If you want to do the same, take a look at the code that generates your feed. Your feed is either a RSS feed, in which case it starts with an *rss* element, or it’s an Atom feed, in which case it starts with a *feed* element.
Basically you want to add the following:
xmlns:gopher="https://communitywiki.org/wiki/Gopher_Module_1.0"
Here’s an example from my site, using RSS 2.0. This is how my feed begins:
<?xml version="1.0" encoding="UTF-8"?> <?xml-stylesheet type="text/css" href="https://alexschroeder.ch/css/alex-2018.css" ?> <rss version="2.0" xmlns:gopher="https://communitywiki.org/wiki/Gopher_Module_1.0" xmlns:wiki="http://purl.org/rss/1.0/modules/wiki/" xmlns:dc="http://purl.org/dc/elements/1.1/" xmlns:cc="http://web.resource.org/cc/" xmlns:atom="http://www.w3.org/2005/Atom">
The feed contains a *channel* element which remains unchanged and a bunch of *item* elements. These get a new *link* element with the “gopher” prefix I just defined.
Here’s an example from my feed:
<item> <title>Gopher Module</title> <link>https://alexschroeder.ch/wiki/2018-11-27_Gopher_Module</link> <gopher:link>gopher://alexschroeder.ch/12018-11-27_Gopher_Module/menu</gopher:link> <guid>https://alexschroeder.ch/wiki/2018-11-27_Gopher_Module</guid> <description>I'm thinking of a gopher module for RSS 2.0 and I started writing up a specification...</description> <pubDate>Tue, 27 Nov 2018 19:30:08 GMT</pubDate> <comments>https://alexschroeder.ch/wiki/Comments_on_2018-11-27_Gopher_Module</comments> <dc:contributor>Alex Schroeder</dc:contributor> <wiki:status>updated</wiki:status> <wiki:importance>major</wiki:importance> <wiki:version>2</wiki:version> <wiki:history>https://alexschroeder.ch/wiki?action=history;id=2018-11-27_Gopher_Module</wiki:history> <wiki:diff>https://alexschroeder.ch/wiki?action=browse;diff=1;id=2018-11-27_Gopher_Module</wiki:diff> <category>Gopher</category> </item>
Now, if you have an Atom feed, it’s very similar. This time I’m going to use @jynx’s feed as an example.

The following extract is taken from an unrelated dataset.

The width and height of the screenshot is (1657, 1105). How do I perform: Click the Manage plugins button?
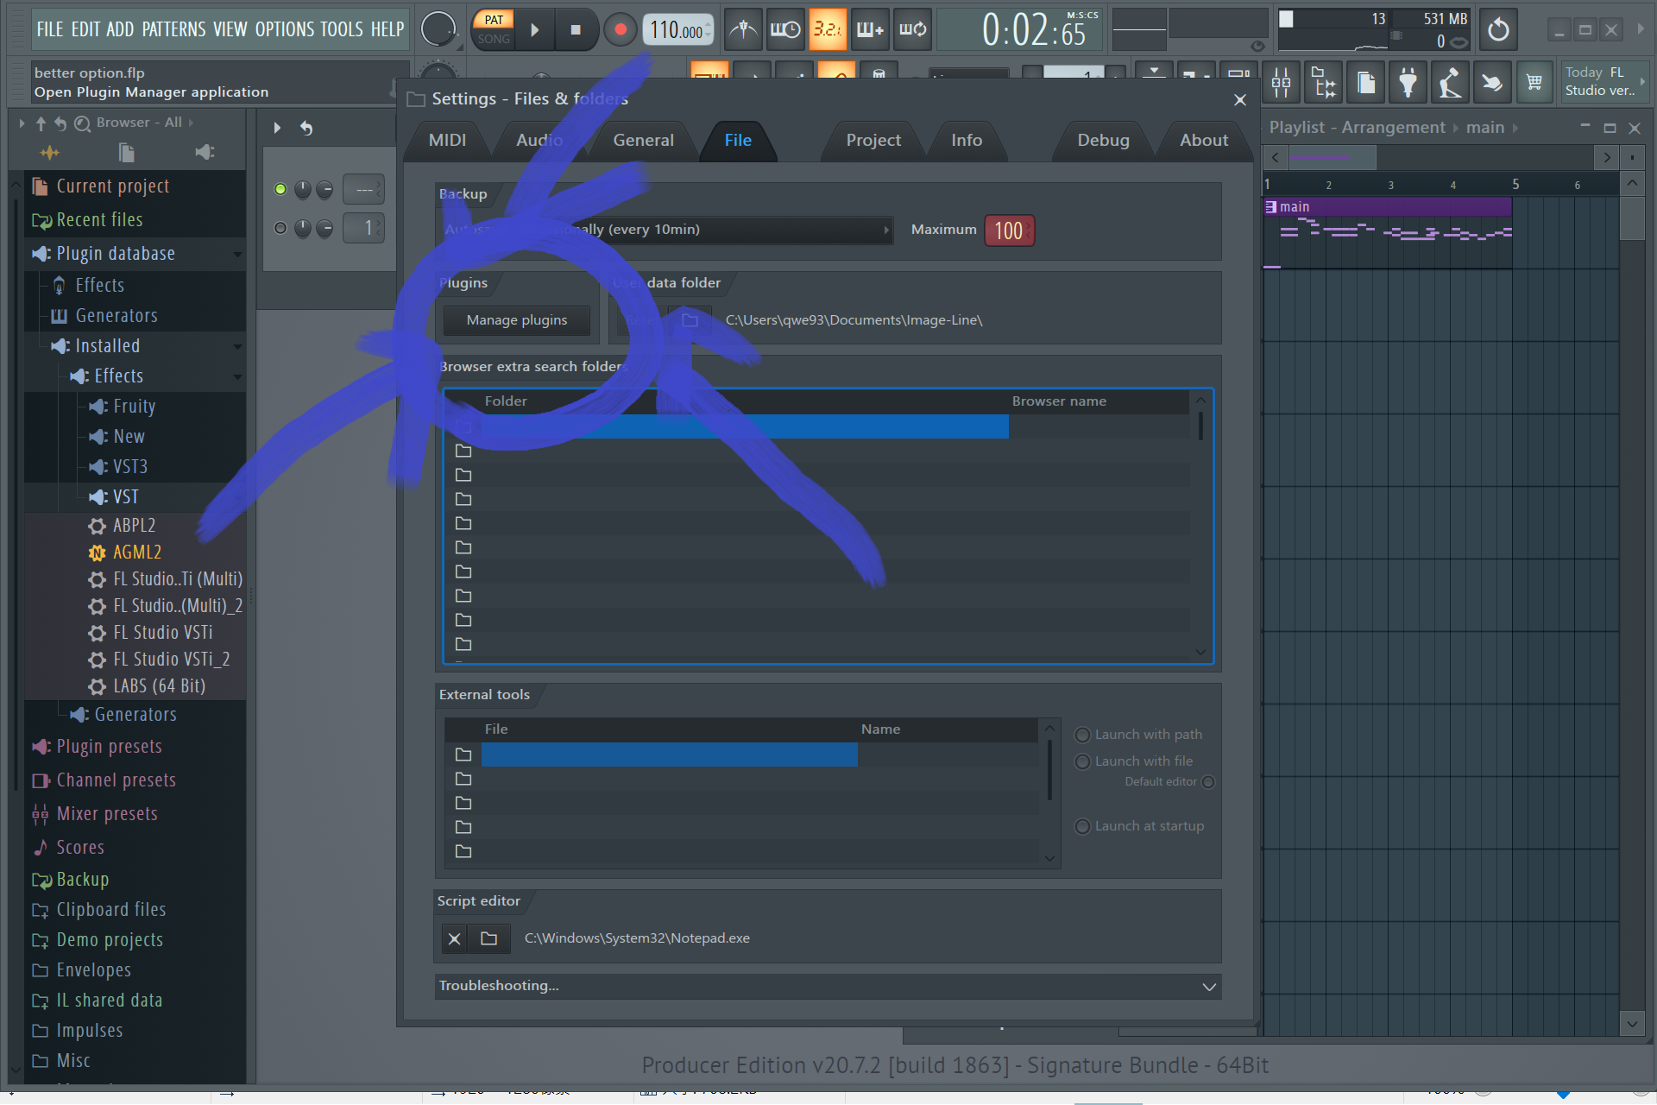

First, he had to add the namespace to the root element. This is how his feed starts:
<?xml version="1.0" encoding="utf-8"?> <feed xmlns="http://www.w3.org/2005/Atom" xmlns:gopher="https://communitywiki.org/wiki/Gopher_Module_1.0">
And Atom feeds also have a list of items in their feed but now we’re looking for the element called *entry*. See how he added the gopher link:
<entry> <title># No days off for you </title> <id>tag:leveck.us,2017-08-10:/phlog/20170810.post</id> <author><name>Mr. Leveck</name><email>leveck@leveck.us</email></author> <link rel="alternate" type="text/plain" href="gopher://leveck.us/0/Phlog/20170810.post" /> <gopher:link href="gopher://leveck.us/0/Phlog/20170810.post" /> <updated>2017-08-10T00:00:00Z</updated> <content type="text"> <![CDATA[<pre># No days off for you Working a day off today... 74 hours last week, 54 this week, then four days off. I am damn ready to not wake up at 0335. </pre>]]> </content> </entry>
Obviously in his case there’s little incentive to actually use the gopher module as his site doesn’t have any web links! But still, this is how it would work.
#Gopher
(Please contact me if you want to remove your comment.)
⁂
In a later discussion, @tomasino convinced me, that this was unnecessary: why mix web links and gopher links? If you’re a web person, you want the web links and the HTML content; if you’re a gopher person, you want the gopher links and the text content.